AIM
Reproduce the items below from the first line through the line containing "Click into the", substituting "check box" for "checkbox" and leaving everything else unchanged.

SUPPLIED INFORMATION

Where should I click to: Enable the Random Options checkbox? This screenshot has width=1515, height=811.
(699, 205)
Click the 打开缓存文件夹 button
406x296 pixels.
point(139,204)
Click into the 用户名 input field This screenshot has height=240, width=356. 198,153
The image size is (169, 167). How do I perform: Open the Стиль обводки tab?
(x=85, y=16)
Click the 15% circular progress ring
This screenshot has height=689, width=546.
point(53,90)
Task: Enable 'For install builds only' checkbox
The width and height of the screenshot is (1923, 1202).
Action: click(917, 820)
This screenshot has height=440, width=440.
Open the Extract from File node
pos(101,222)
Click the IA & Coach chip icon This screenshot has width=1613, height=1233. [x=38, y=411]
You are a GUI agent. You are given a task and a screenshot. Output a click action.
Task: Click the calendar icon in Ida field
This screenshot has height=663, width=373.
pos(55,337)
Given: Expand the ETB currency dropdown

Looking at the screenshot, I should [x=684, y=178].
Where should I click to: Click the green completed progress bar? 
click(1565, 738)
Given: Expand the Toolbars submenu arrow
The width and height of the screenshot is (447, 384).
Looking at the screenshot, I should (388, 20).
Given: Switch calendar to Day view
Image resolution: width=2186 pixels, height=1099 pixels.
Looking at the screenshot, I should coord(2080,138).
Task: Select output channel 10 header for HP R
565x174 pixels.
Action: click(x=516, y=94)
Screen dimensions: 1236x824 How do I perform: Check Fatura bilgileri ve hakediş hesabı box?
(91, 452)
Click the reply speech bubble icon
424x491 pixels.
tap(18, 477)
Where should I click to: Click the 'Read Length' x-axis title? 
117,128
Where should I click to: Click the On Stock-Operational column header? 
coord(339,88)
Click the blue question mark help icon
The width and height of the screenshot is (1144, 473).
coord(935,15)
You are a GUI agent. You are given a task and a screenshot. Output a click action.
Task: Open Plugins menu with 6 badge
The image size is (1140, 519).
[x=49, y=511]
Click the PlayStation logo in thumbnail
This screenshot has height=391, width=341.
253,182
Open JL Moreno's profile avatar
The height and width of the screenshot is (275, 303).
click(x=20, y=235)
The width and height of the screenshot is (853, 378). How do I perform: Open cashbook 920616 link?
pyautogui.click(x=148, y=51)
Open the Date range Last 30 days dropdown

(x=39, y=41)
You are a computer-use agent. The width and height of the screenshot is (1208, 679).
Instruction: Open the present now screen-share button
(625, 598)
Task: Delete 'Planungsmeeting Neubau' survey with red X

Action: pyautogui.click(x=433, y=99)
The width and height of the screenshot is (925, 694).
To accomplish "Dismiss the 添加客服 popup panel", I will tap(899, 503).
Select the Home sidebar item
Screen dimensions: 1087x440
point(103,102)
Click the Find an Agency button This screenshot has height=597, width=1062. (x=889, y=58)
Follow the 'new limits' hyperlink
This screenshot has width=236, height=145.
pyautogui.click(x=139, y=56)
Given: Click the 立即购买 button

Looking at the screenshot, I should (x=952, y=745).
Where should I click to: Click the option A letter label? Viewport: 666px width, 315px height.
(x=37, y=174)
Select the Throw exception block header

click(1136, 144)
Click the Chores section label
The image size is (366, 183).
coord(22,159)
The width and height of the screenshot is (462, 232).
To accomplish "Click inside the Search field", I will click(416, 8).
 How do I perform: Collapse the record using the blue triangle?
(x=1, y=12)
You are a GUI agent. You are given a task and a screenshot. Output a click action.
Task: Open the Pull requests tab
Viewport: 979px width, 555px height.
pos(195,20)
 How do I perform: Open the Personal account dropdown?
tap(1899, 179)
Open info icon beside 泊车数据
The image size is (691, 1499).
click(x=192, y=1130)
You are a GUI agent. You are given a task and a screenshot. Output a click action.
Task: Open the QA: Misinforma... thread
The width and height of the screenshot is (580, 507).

SOLUTION BELOW
Where should I click to: Enable the Random Options check box? This screenshot has width=1515, height=811.
(699, 205)
Click the 打开缓存文件夹 button
406x296 pixels.
point(139,204)
Click into the 用户名 input field This screenshot has height=240, width=356. 198,153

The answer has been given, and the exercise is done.